A bench headed by Justice T S Thakur said, “persons who are likely to erode the credibility of the police ought not to enter the police force.”
“Even if he is acquitted or discharged, it cannot be presumed that he was completely exonerated,” the bench said, adding that a person having criminal antecedents will not fit in the category.
“It is clear that a candidate to be recruited to the police service must be worthy of confidence and must be a person of utmost rectitude and must have impeccable character and integrity,” the bench also comprising Justice Adarsh Kumar Goel said.
The bench allowed the appeal filed by Madhya Pradesh government against High Court’s order asking it to consider the case of one Parvez Khan for appointment in police service within three months on compassionate grounds.
Khan had applied for police job on compassionate grounds following the death of his father Sultan Khan, who served in Madhya Pradesh police.
During police verification it was found that Khan was involved in two criminal cases – one pertaining to assault and criminal intimidation, and the other of house trespass and dacoity. In the first case Khan was acquitted while in the second case he was discharged on account of compounding of offence.
The apex court held that, “Even after acquittal, basis of order of the court has to be gone into by competent authority.
Even after order based on compromise or lack of evidence may render a candidate ineligible”.
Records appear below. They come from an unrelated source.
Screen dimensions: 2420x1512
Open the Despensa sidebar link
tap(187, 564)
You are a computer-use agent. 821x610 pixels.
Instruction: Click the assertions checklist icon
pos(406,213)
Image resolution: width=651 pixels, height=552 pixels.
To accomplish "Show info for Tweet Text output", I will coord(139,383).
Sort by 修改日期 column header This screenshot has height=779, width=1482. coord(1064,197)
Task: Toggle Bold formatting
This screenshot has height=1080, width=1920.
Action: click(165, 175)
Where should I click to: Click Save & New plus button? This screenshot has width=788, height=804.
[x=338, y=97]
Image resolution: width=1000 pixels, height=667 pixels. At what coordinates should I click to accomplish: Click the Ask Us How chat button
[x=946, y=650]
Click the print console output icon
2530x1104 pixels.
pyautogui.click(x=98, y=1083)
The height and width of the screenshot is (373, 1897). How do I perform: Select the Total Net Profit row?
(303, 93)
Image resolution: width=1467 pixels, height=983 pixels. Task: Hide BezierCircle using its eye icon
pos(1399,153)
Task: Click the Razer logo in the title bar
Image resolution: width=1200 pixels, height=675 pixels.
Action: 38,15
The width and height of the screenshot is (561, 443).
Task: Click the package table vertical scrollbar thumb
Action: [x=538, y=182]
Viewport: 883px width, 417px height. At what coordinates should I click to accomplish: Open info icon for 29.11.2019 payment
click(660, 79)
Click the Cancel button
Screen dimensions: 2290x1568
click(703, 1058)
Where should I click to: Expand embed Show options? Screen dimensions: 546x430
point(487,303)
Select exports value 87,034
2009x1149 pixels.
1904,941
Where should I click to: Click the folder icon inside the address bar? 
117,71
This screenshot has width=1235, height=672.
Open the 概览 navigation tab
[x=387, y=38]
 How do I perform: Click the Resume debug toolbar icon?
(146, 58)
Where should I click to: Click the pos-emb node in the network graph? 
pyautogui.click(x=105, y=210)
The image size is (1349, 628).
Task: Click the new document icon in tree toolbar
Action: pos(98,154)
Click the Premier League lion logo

Taking into account the report of Superintendent of Police, who held Khan ineligible for appointment in police force, the bench said in the present case “Superintendent of Police is the appointing authority” and there was “no material to show that Khan was falsely implicated.” Setting aside the order of division bench of the High Court, the apex court said “refusal by competent authority to recruit the respondent (Khan) on the ground of criminal antecedents is not liable to be interfered with.”